## [Requirement]
Return the lines below exactly, please, from the one containing "Given: Open the three-dot post options menu" through the last one, both included, and leave out any pictures.

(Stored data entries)
○ ○ ○
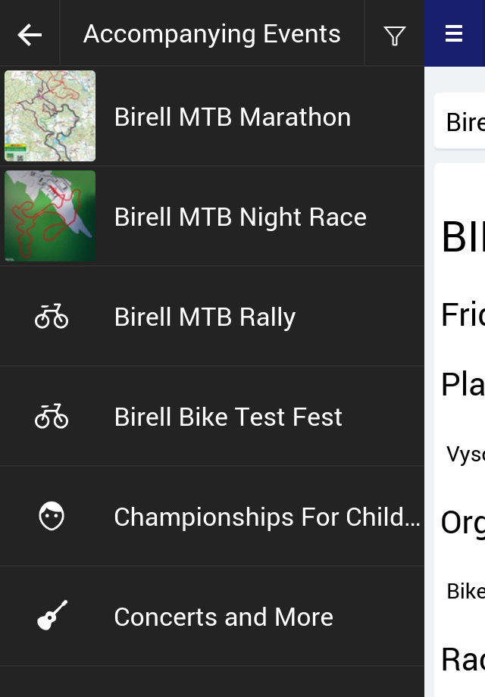
Task: Open Birell Bike Test Fest event
Action: click(212, 417)
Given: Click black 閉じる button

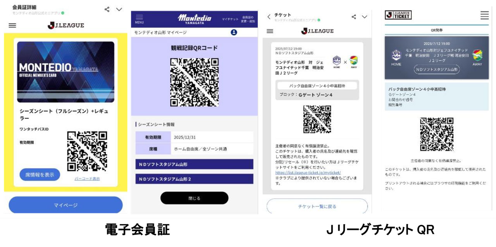Looking at the screenshot, I should coord(194,198).
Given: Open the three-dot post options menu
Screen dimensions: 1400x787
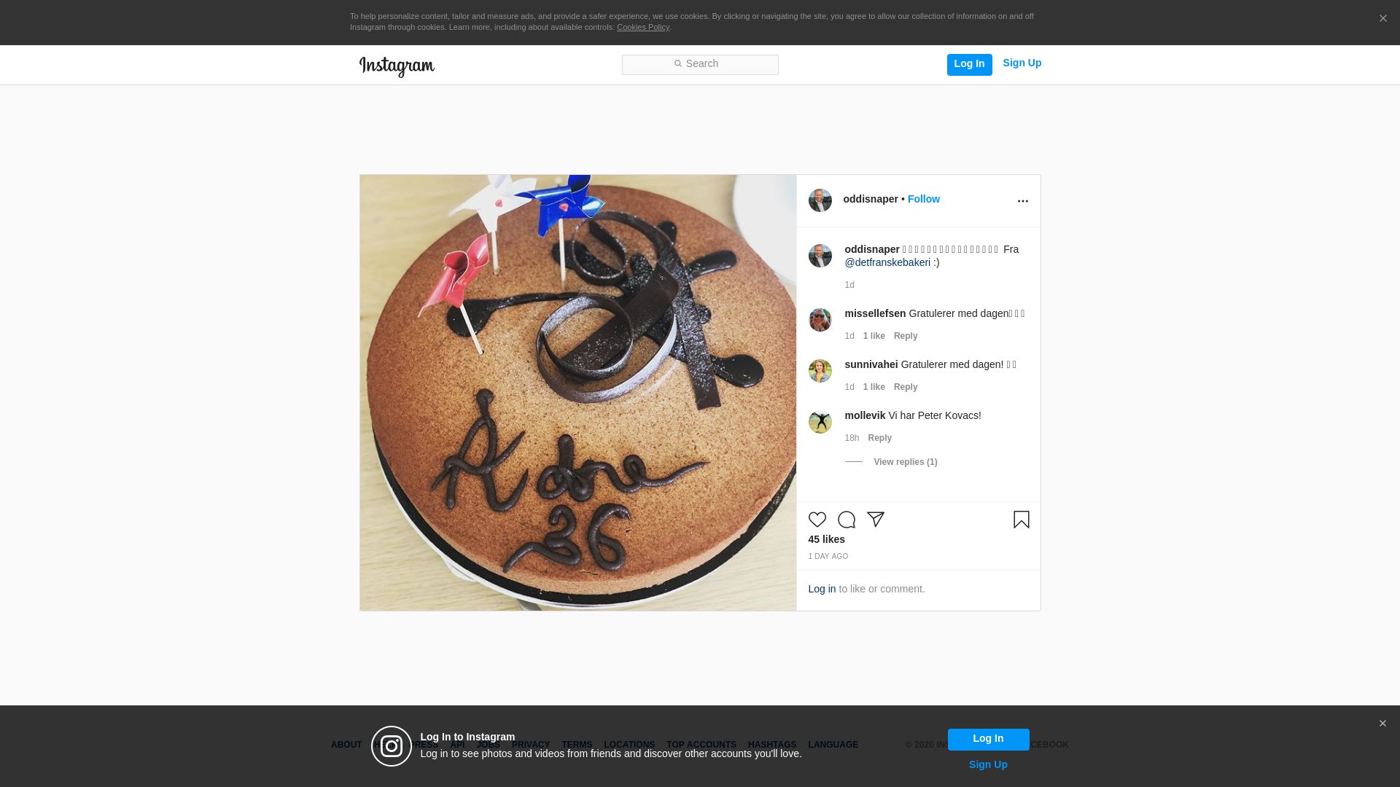Looking at the screenshot, I should point(1023,201).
○ ○ ○
## [Task output]
Given: Open the three-dot post options menu
Screen dimensions: 1400x787
Looking at the screenshot, I should point(1023,201).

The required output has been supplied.